Big Drip Sports Icon: Bo Jackson Was Drafted By Tampa Bay Bucs 34 Years Ago 

Bo Jackson

With all due respect to Deion Sanders, Jim Thorpe, and even Kyler Murray, from 1987-1991, Bo was a steaming locomotive, excelling at two professional sports and setting a standard of athletic excellence that few have ever sniffed. 

On April 29,1986, The Tampa Bay Buccaneers selected the multi-sport phenom with the first pick in the NFL Draft. Jackson was coming off a ridiculous Heisman campaign and considered one of the greatest football players in college football history. 

He also had freakish abilities on the baseball field, accentuated by his speed, athleticism and uncanny power. Jackson refused to suit up for a downtrodden Tampa Bay franchise, opting to play baseball and eventually joining the Raiders in the NFL.

Bo was originally drafted by the New York Yankees in the second round of the 1982 MLB draft. After clubbing twenty home runs in 25 baseball games as a high school senior, he chose to attend Auburn University on a football scholarship, where he wound up accumulating 4,303 yards on the ground while averaging close to seven yards per carry during his four college seasons.

As a sophomore in 1983, he ran all over Alabama for 256 yards on 20 rushes, averaging an insane 12.8 yards per carrying, and eventually won the Heisman Trophy as a senior.

He also played baseball for three years at Auburn, hitting 28 home runs with 70 RBI’s while batting .338 over 90 games. He went on to become a star with the Kansas City Royals and the Los Angeles Raiders, and is still the only person to be selected as both an MLB All-Star and NFL Pro Bowler. 

Nike’s legendary “Bo Knows” advertising campaign combined with his otherworldly talents to make him a cultural icon in the late ’80s and early ’90s that transcended the realm of sports. 

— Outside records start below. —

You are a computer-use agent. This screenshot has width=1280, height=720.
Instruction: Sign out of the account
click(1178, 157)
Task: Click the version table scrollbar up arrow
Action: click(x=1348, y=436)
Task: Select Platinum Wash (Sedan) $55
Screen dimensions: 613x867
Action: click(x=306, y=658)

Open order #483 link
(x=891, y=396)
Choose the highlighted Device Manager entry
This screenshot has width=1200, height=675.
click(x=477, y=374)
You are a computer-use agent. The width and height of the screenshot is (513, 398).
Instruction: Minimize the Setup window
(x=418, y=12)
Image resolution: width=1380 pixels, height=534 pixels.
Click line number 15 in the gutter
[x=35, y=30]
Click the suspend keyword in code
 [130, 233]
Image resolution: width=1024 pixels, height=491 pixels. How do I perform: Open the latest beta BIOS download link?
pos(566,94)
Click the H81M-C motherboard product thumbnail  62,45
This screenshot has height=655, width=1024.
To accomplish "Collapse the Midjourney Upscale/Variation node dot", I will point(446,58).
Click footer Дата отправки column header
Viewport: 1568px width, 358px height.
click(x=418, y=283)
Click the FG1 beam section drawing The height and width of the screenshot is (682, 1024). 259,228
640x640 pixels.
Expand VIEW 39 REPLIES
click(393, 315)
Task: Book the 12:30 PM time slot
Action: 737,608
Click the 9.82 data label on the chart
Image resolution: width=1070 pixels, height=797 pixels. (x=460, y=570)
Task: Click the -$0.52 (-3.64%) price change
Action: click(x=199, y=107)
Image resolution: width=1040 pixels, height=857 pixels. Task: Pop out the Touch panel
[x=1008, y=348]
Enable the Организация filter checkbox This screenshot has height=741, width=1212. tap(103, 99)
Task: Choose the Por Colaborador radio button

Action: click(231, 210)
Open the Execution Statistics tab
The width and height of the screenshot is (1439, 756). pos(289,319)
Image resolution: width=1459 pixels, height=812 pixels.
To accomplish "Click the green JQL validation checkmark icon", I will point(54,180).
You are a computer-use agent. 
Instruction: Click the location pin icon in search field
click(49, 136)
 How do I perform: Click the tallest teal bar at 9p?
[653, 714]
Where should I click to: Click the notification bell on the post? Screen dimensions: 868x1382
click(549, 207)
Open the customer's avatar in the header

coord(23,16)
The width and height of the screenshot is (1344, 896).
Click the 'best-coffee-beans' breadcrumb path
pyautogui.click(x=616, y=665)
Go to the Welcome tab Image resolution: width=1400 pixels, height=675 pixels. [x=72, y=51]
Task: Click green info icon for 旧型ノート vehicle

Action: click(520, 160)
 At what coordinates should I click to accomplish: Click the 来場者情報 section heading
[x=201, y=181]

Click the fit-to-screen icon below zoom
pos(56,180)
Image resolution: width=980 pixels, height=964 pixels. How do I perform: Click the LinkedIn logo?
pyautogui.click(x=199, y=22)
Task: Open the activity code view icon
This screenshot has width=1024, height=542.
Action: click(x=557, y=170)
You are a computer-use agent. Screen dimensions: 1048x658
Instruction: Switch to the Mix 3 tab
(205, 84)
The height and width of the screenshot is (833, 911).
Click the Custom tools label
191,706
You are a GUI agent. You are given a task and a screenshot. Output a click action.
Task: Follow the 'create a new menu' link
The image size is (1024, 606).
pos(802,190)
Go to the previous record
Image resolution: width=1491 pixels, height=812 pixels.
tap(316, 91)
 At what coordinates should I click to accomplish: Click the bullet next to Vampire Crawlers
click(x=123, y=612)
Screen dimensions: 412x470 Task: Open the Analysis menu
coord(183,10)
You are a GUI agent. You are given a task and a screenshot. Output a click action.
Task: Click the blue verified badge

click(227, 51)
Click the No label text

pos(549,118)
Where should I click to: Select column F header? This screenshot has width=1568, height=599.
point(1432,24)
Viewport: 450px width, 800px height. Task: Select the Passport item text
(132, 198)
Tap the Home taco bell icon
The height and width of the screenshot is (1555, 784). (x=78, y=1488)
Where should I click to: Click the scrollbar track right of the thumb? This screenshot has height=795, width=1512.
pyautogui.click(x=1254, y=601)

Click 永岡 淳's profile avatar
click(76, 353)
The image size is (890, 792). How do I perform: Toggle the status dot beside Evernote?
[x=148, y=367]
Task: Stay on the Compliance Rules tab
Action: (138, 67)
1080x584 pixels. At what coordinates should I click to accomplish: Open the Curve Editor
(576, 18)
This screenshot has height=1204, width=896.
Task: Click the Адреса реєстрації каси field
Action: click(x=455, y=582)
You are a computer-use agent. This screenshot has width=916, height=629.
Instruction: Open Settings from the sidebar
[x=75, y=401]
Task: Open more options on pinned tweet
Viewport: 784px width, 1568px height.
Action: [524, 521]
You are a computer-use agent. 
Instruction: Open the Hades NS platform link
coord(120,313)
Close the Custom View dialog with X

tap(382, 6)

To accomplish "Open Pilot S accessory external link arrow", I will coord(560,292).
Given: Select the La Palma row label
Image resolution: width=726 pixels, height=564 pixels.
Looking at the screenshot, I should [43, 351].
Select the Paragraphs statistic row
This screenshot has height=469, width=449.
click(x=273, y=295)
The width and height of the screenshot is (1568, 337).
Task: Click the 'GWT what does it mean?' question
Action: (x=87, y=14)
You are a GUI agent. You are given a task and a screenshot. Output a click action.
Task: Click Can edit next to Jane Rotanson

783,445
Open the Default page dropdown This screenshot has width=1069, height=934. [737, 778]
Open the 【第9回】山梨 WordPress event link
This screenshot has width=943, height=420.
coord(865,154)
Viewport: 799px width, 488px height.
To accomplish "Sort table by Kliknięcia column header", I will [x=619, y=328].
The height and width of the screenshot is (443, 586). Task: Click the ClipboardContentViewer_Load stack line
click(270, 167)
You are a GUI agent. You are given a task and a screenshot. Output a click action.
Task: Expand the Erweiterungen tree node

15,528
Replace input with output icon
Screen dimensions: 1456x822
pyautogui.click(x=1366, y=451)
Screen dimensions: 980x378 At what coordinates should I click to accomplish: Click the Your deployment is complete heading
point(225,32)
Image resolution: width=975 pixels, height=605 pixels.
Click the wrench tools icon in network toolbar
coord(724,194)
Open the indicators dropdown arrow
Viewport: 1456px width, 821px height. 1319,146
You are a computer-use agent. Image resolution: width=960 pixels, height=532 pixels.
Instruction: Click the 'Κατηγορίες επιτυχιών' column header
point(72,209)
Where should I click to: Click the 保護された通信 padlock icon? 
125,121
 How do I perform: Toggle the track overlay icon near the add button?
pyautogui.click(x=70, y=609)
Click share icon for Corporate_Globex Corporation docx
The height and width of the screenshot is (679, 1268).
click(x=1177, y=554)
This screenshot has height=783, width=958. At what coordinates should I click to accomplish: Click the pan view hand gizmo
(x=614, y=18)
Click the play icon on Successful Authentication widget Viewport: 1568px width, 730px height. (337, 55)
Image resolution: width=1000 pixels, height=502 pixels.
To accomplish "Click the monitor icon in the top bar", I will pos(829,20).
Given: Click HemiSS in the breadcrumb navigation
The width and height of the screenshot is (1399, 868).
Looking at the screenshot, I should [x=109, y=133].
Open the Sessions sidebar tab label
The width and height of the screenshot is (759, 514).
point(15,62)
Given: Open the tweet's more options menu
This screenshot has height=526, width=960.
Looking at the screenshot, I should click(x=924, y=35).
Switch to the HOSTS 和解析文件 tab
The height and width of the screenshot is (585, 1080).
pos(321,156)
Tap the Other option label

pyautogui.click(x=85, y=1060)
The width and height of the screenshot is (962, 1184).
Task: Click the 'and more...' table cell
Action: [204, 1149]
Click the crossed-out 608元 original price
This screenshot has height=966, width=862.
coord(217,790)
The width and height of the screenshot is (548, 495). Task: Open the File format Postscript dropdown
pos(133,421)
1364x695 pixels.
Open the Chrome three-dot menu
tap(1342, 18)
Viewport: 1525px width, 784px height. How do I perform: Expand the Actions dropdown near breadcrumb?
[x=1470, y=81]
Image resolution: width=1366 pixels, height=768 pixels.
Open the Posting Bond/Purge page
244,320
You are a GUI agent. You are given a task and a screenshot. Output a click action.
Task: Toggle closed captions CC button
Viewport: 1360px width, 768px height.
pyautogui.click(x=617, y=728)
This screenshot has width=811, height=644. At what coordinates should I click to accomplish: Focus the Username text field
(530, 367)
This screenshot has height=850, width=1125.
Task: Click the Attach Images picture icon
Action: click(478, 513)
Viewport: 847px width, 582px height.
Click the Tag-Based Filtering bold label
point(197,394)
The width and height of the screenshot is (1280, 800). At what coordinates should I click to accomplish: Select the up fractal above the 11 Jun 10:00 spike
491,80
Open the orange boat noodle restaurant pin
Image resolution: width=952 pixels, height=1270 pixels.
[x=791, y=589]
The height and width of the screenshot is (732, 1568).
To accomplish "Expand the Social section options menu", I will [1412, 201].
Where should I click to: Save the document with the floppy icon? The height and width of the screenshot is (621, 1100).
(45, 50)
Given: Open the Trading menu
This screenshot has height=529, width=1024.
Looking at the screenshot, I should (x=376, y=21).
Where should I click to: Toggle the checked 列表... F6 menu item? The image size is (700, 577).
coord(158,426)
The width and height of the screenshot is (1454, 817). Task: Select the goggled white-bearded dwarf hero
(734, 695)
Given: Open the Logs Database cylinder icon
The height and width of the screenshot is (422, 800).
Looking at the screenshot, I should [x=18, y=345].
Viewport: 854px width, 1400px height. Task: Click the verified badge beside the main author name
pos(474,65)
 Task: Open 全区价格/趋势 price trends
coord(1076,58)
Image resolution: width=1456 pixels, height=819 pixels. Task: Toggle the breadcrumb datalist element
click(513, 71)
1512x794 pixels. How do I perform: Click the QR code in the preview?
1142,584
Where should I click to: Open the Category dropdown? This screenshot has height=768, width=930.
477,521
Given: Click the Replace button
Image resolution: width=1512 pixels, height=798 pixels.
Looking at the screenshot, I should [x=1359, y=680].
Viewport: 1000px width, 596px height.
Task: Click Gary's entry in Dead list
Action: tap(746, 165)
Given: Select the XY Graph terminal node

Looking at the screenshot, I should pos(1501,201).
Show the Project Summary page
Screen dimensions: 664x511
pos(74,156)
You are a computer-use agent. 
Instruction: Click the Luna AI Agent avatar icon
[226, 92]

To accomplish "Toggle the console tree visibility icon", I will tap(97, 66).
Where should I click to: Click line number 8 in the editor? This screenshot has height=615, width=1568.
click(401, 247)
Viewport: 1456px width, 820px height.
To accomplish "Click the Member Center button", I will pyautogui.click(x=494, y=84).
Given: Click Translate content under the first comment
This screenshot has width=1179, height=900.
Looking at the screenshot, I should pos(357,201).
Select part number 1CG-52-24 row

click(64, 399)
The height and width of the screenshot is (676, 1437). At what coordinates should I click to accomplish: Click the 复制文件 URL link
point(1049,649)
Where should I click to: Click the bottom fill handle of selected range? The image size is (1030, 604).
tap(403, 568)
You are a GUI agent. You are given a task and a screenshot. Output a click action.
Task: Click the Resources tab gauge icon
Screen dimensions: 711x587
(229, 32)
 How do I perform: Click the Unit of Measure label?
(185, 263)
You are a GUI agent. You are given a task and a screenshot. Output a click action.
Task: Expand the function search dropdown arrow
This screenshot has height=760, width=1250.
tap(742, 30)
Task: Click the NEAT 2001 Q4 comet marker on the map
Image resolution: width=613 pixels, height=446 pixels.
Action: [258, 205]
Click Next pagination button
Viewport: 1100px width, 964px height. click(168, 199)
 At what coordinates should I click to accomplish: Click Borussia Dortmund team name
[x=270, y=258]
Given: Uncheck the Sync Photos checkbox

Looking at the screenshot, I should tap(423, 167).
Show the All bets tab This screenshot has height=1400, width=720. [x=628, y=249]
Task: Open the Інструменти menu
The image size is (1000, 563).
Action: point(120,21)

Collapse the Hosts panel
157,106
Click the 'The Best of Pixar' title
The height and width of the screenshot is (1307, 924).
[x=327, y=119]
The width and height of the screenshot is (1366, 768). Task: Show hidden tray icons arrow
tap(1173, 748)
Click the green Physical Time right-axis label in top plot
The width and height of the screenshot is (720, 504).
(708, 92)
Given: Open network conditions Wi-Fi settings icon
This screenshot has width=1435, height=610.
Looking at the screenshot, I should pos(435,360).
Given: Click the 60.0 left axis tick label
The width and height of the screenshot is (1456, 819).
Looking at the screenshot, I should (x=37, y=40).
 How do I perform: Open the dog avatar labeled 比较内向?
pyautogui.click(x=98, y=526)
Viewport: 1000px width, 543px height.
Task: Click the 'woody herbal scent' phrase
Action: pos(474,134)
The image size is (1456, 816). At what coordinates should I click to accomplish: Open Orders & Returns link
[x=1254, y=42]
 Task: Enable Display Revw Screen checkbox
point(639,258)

His exploits are beyond legendary, and he’s still spoken of with awe and reverence by those who saw him in his prime.

There was also that Monday Night Football run when he trucked Seattle’s Brian Bosworth in 1988, effectively ending the former Oklahoma Sooners career.  

Who can forget the magical 1989 All-Star Game home run, which he hit while Ronald Reagan was in the TV booth guest commentating? 

He never played for a world champion, but the 6-foot-1, 225-pound Jackson was the epitome of a champion, overcoming a speech impediment, severe poverty, bullying, and ridicule as a kid to eventually become a larger-than-life role model. 

“When people tell me I could be the best athlete there is, I just let it go in one ear and out the other,” Jackson said when his star was near its apex in 1990. “There is always somebody out there who is better than you are.”

We know about the terrible hip injury that ended Bo’s mythical career, but it’s not like he didn’t leave us a body of work that clearly shows his superiority as an athlete. Mastering two of the toughest disciplines in the world. 

Also, don’t forget that after his hip-replacement surgery in the spring of 1992, Jackson would make an all-time comeback to baseball before retiring for good.

Dude was Godly. 

Putting his body through the rigorous training and conditioning that it takes to play two professional sports in the same calendar year. 

In baseball, he was a career .250 hitter with 141 home runs and 415 RBI in 2,393 at-bats in eight major-league seasons (1986-91, 1993-94) for three teams (Kansas City Royals, Chicago White Sox and California Angels). 

Bo mashed an elite 107 homers for the Royals from 1987 through ’90, while also busting straight ass on the gridiron.

https://youtu.be/rnjZU7Hp8yk

As a part-time running back with the Los Angeles Raiders, Bo rushed for 2,782 yards on 515 carries and scored 18 touchdowns running and receiving in that 1987-90 period. 

But hindsight, as they say, is 20-20, and during an interview with USA Today, Bo said he never would have played football had he known the full extent of the physical risks.

“If I knew back then what I know now, I would have never played football,” he said. “Never. I wish I had known about all of those head injuries, but no one knew that. And the people that did know that, they wouldn’t tell anybody.”

“The game has gotten so violent, so rough. We’re so much more educated on this CTE stuff (chronic traumatic encephalopathy), there’s no way I would ever allow my kids to play football today,” Jackson said. “Even though I love the sport, I’d smack them in the mouth if they said they wanted to play football

“I’d tell them, ‘Play baseball, basketball, soccer, golf, just anything but football.”

I can expect Bo to harbor some regrets, as a 57-year-old looking back at the potential of his brand and how much money the players today make. But regret often comes with age and wisdom. Back then, Bo was just being Bo. Breaking barriers and raising the bar and his influence has had a tremendous effect on the generation of world class athletes that have followed him. 

Many have tried to duplicate the dual-sport success of Vincent Edward Jackson, one of 10 children born in the steel town of Bessemer, Ala., but there’s still just one Bo Jackson.